Pink lake or more correctly and officially named, Hutt lagoon is located just behind the main dunes along the road between Northhampton and Kalbarri, about 60km south of Kalbarri and just behind the small town of Gregory. The lake is around 14km long and just over 2km wide, and as the official name suggests it’s not that far from the Principality of Hutt River, which is an independent sovereign state having succeeded from Australia in 1970.
The interesting aspect of the lake, why is it pink? It’s all because of algae, a carotenoid producing algae which gives the colour hue to the lake because of the beta-carotene being produced.
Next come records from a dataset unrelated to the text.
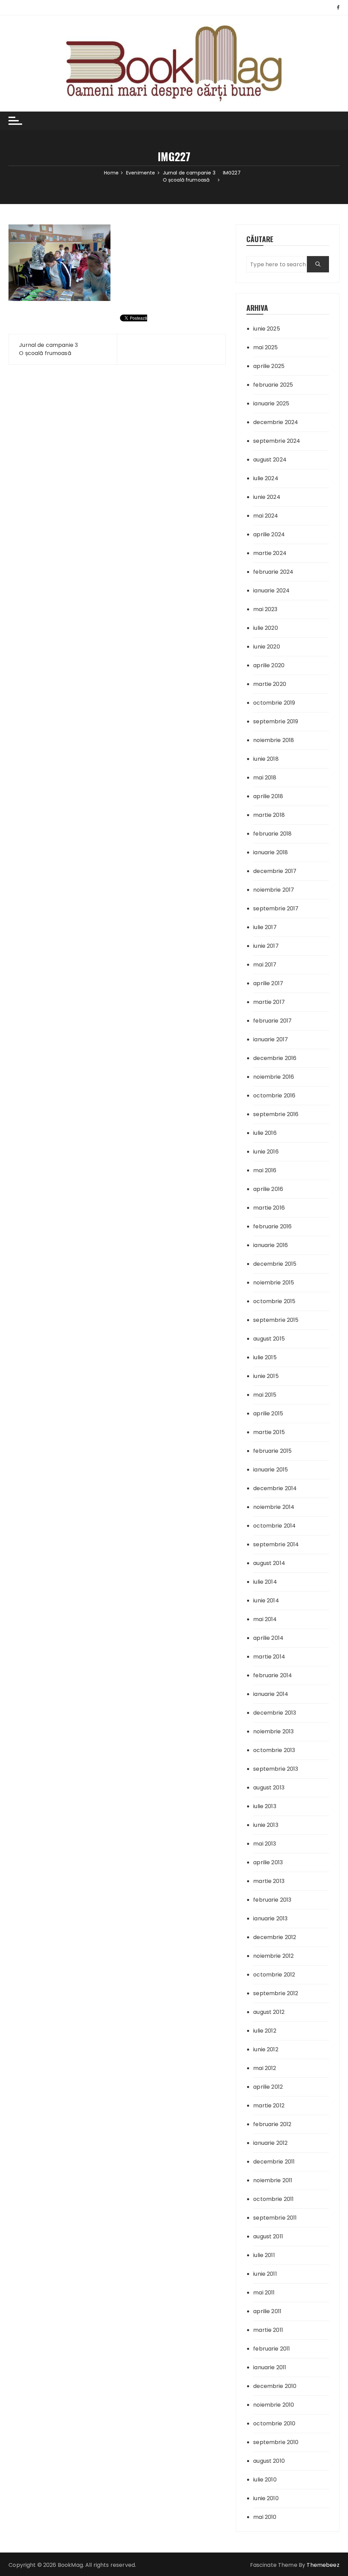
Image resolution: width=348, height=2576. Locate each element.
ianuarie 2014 (270, 1694)
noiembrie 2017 (273, 890)
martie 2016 (269, 1208)
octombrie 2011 (273, 2199)
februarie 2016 (272, 1226)
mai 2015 (264, 1395)
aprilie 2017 (268, 983)
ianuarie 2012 (270, 2143)
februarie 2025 (273, 385)
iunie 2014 (266, 1600)
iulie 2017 (265, 927)
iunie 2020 (266, 647)
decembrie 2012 (274, 1937)
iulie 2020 (265, 628)
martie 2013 (268, 1881)
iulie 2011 (264, 2255)
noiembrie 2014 (273, 1507)
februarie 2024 (273, 572)
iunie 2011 (265, 2274)
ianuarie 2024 (271, 590)
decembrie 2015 (274, 1264)
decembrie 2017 (274, 871)
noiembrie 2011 (272, 2180)
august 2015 (269, 1339)
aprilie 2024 (269, 534)
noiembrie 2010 (273, 2405)
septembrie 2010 (275, 2442)
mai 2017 (264, 965)
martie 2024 (269, 553)
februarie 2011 (271, 2349)
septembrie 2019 (275, 721)
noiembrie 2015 (273, 1282)
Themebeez (323, 2565)
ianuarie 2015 (270, 1470)
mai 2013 (264, 1844)
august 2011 (268, 2236)
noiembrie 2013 (273, 1731)
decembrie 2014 (275, 1488)
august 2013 (268, 1787)
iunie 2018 (266, 759)
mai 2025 (265, 347)
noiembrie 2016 (273, 1077)
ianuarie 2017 (270, 1039)
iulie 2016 (265, 1133)
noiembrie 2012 (273, 1956)
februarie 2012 (272, 2124)
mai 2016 (264, 1170)
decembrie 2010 (274, 2386)
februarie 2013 (272, 1900)
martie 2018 (269, 815)
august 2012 (268, 2012)
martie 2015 (269, 1432)
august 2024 (269, 460)
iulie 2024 (265, 478)
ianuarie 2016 (270, 1245)
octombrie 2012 (274, 1975)
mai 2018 (264, 777)
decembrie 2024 (275, 422)
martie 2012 (268, 2105)
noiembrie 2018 (273, 740)
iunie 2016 (266, 1152)
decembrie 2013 (274, 1713)
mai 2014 (265, 1619)
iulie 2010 (265, 2480)
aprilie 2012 (268, 2087)
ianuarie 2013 (270, 1918)
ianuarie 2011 (269, 2367)
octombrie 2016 (274, 1095)
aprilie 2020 (268, 665)
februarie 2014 (272, 1675)
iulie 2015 (265, 1357)
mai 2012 (264, 2068)
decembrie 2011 (274, 2162)
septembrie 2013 (275, 1769)
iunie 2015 (266, 1376)
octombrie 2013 (274, 1750)
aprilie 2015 (268, 1413)
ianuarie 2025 (271, 403)
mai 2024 (265, 516)
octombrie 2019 (274, 703)
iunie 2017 (266, 946)
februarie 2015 (272, 1451)
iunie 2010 (266, 2498)
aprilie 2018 (268, 796)
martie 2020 (269, 684)
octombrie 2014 (274, 1526)
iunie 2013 (265, 1825)
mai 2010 (264, 2517)
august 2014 (269, 1563)
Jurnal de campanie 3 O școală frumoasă (48, 349)
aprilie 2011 (267, 2311)
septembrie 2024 (276, 441)
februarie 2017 (272, 1021)
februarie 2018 (272, 834)
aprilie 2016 (268, 1189)
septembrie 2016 (275, 1114)
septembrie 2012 (275, 1993)
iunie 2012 (265, 2049)
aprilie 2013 (268, 1862)
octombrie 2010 (274, 2423)
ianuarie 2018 (270, 852)
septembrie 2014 (276, 1544)
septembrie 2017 (275, 908)
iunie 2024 (266, 497)
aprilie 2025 (268, 366)
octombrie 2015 (274, 1301)
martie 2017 (269, 1002)
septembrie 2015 (275, 1320)
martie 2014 (269, 1657)
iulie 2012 (264, 2031)
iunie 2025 (266, 329)
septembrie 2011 (275, 2218)
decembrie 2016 (274, 1058)
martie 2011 (268, 2330)
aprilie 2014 (268, 1638)
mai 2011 (264, 2292)
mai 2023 (265, 609)
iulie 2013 (264, 1806)
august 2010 (269, 2461)
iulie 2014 (265, 1582)
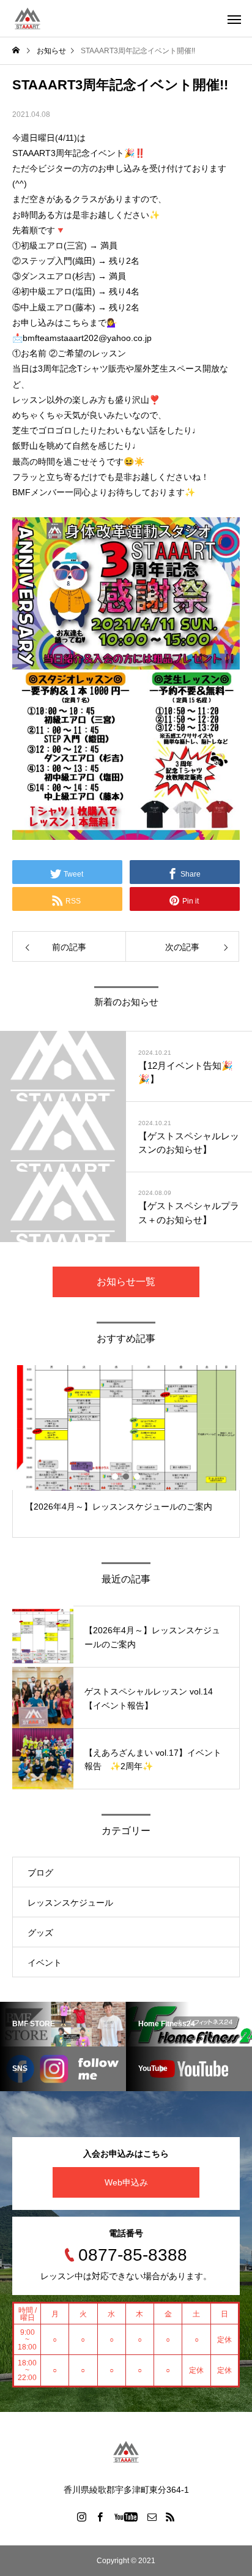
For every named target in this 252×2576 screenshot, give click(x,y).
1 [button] (115, 1476)
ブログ (40, 1873)
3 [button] (137, 1476)
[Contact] (152, 2516)
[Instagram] (82, 2516)
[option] (126, 1451)
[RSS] (171, 2516)
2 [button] (126, 1476)
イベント (45, 1963)
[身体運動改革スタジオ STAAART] (27, 18)
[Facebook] (100, 2516)
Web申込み (126, 2182)
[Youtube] (126, 2516)
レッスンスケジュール (70, 1903)
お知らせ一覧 (126, 1281)
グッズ (40, 1933)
Beta-carotene is used as a food colouring and also as a source of vitamin A, and the lake has the worlds largest micro algae production plant with 620 acres of artificial ponds to grow and harvest the algae.
You can clearly see difference within the different ponds in the image above, the area closest has obviously been harvested reasonably recently removing all the colour from the water. The southern end of the lake is far more natural and not farmed commercially or filled with pond banks.
Here you can see a small pond next to the main lake and it’s perfectly clear, not a hint of any colour within it while the main lake within just a couple of metres is bright pink. I was lucky on the day that it was quite colourful because evidently it changes all the time and often people are disappointed to find there’s no colour in the lake at all.
The lake was also earmarked very early on as a possible source of quality salt, winning commendations in the late 1800’s and in the early 1900’s it produced 4000 tons of salt a year employing up to 50 people seasonally. Check out the salt flakes in the following picture, I was tempted to collect some and I might get some while on my way back past there if I travel the same way.
Yet another interesting aspect of the lake, it provides a commercial supply of Artemia parthenogenetica – brine shrimp. Artemia are used within the aquarium industry as well as the commercial aquaculture industry as feed and feed supplements.
I was almost tempted to take a dip but evidently it’s only a about 2 feet deep.